Per giorni non ho trovato notizie della protesta, fino a ieri quando leggo che gli operai e le loro famiglie si sono scontrati a Potenza con la polizia, che voleva impedire loro di partecipare in massa al promesso incontro col padrone. L’incontro c’è stato ma non ha dato alcun risultato: la proprietà non si sposta di un millimetro. Così oggi leggo sulla Gazzetta del Mezzogiorno che martedì Vito, insieme ad altri sei compagni, è salito sul tetto della fabbrica e si dichiara pronto allo sciopero della fame per salvare posti di lavoro e condizioni di vita dignitose per 174 operai e le loro famiglie. Ricordandomi del caldo torrido nel piazzale davanti ai cancelli, non oso immaginare che cosa debba essere passare giorni interni sul tetto di lamiera, e non posso che ammirare il coraggio disperato di questi lavoratori, e davvero sperare che la loro determinazione li conduca alla vittoria.

Di certo, il “modello INNSE” si diffonde in questo agosto caldissimo, e di questo si deve essere grati agli operai di Lambrate.
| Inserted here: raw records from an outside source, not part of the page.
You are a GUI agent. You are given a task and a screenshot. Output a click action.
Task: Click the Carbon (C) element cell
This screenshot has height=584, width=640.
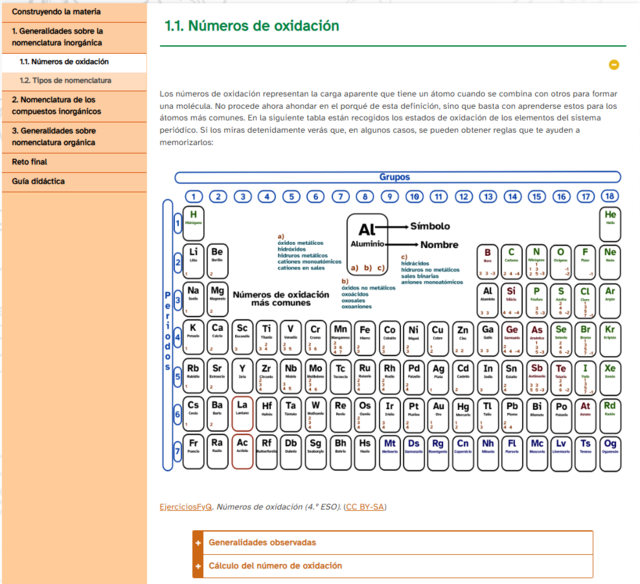[x=512, y=257]
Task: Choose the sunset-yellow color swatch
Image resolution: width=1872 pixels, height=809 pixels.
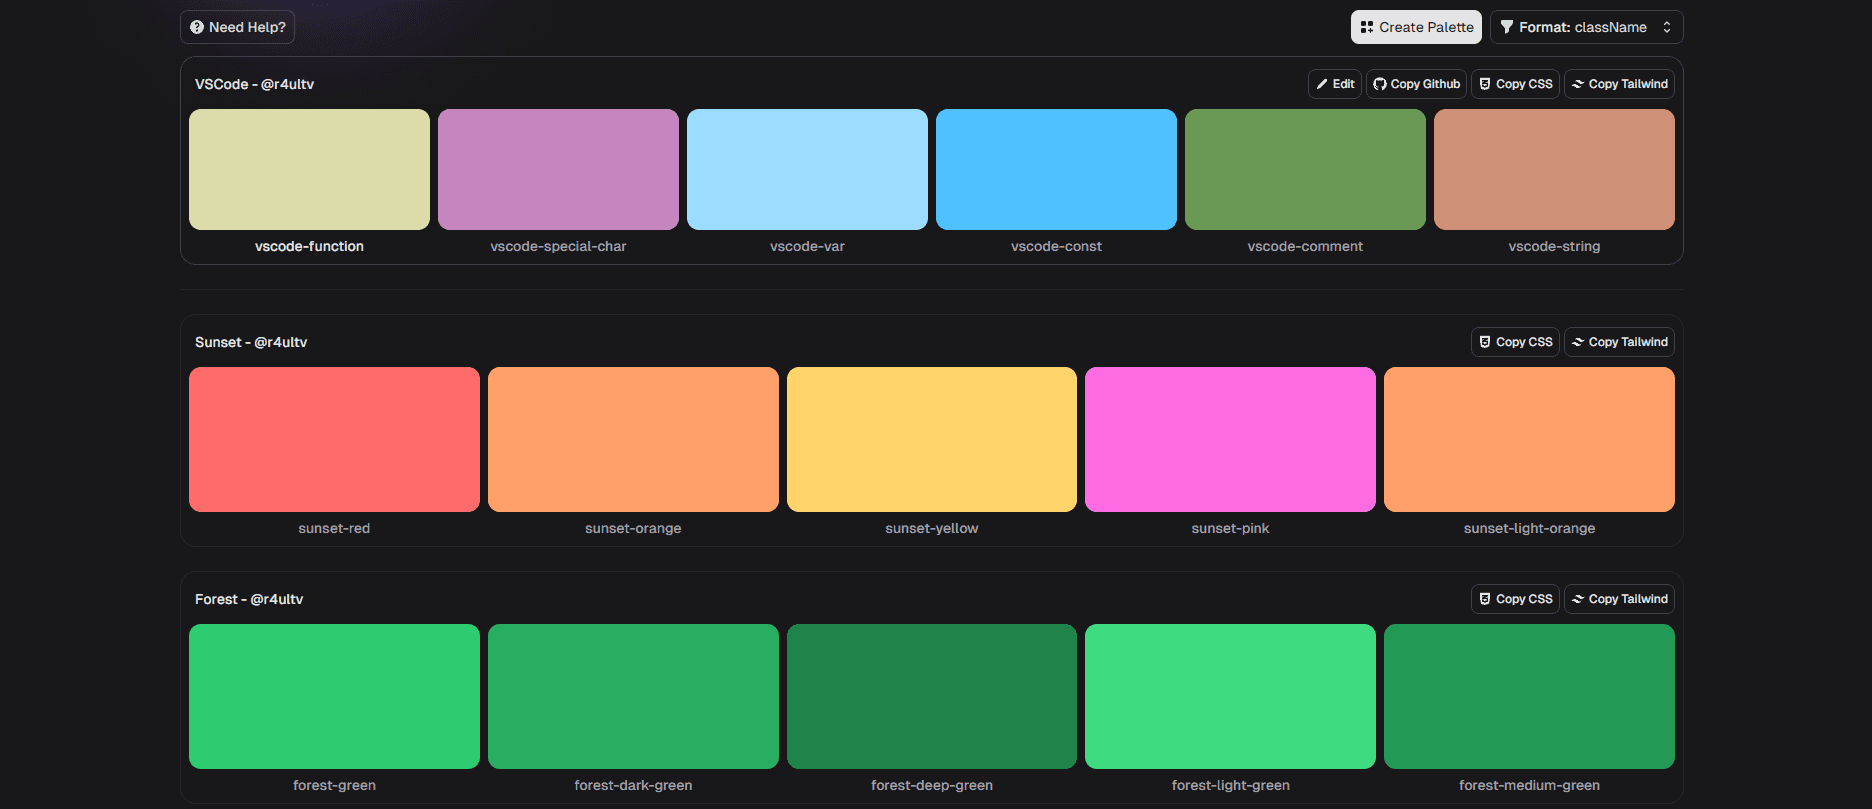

Non è un caso che i mezzi di comunicazione nazionali si guardino bene dal dare pubblicità alle decine di casi analoghi che stanno esplodendo in tutta Italia in queste settimane: non c’è pericolo maggiore per la classe dominante di questo Paese, che i lavoratori acquistino coscienza della loro condizione di sfruttati e della forza che possono avere unendosi e lottando per difendere i propri diritti.

Non sarà molto, ma l’Avvocato Laser continuerà a fare buona guardia e sarà al loro fianco.